Price growth strengthened through the second half of 2025 and was far from uniform.

More affordable markets recorded the strongest gains, while the priciest cities lagged. Perth, Brisbane, and Adelaide, along with many regional markets, delivered annual growth well above the national average. Sydney and Melbourne still posted positive annual growth, but momentum softened towards year end, with prices slipping slightly on a monthly basis.

“This divergence is a key feature of the current cycle,” Conisbee said.

Different buyers, different pressures

Conisbee says strong house price growth can coexist with a cost-of-living crisis because the people setting prices are not the households under the greatest financial stress.

“Cost-of-living pressures are widespread, but they are not evenly distributed,” she said. “Some households are struggling with cost of living, while others are constrained mainly by deposit requirements, and others again are relatively insulated because they already own property and hold significant equity.

“Housing markets are driven by the marginal buyer, not the average household, and that marginal buyer today is more likely to be higher income, dual-earner, or equity-rich. Or helped by government incentives.”

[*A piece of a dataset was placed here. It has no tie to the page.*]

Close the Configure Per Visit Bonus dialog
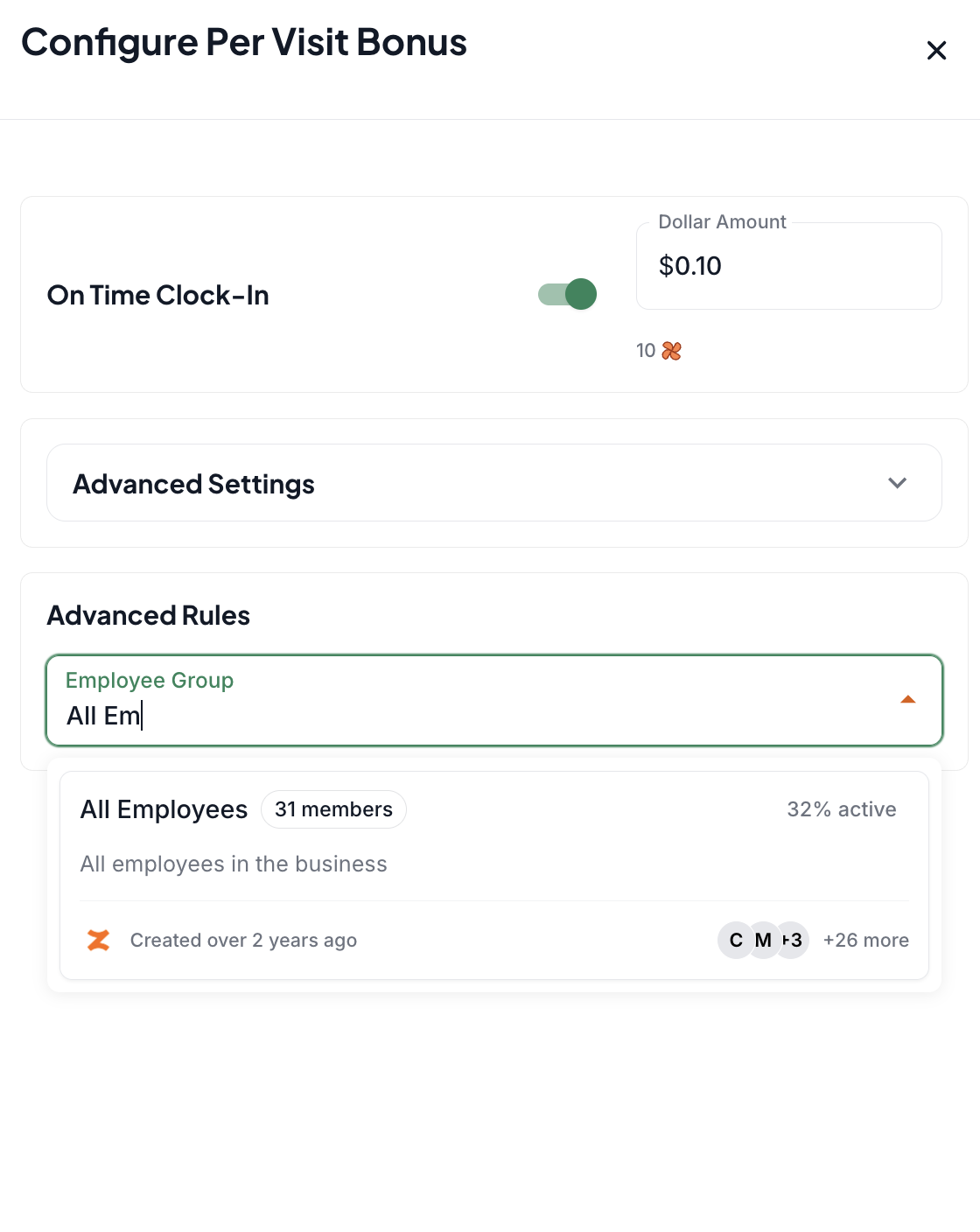 pyautogui.click(x=936, y=51)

Many active buyers have stable incomes, secure employment, and existing equity, allowing them to adjust spending elsewhere rather than leave the market entirely. This uneven impact helps explain why prices can keep rising even while confidence and sentiment surveys remain subdued.

Policy support boosts entry‑level demand

A key feature of this cycle is that price growth is being driven from the lower and middle segments of the market, not the top end.

“This is where homes remain more attainable, even with higher interest rates, and it is also where government support is most concentrated,” Conisbee said.

First-home buyer incentives, deposit guarantees, shared-equity schemes, and stamp duty concessions are all targeted at cheaper properties. Conisbee notes these policies do not increase how much households can comfortably repay each month, but they do increase the number of households able to transact. As a result, demand at the entry level has remained resilient and, in many markets, competitive.

While cost-of-living pressures are real, they are impacting some people far more than others. Those with secure jobs and equity have been better able to absorb higher costs and continue buying.

“Historically, housing markets weaken most sharply when job security deteriorates, not when living costs rise on their own,” Conisbee said.

High building costs and structural undersupply support prices

On the supply side, elevated construction costs and feasibility challenges continue to limit new housing delivery. In many markets, the cost of replacing an existing home now exceeds the value of that home once land, materials and labour are taken into account.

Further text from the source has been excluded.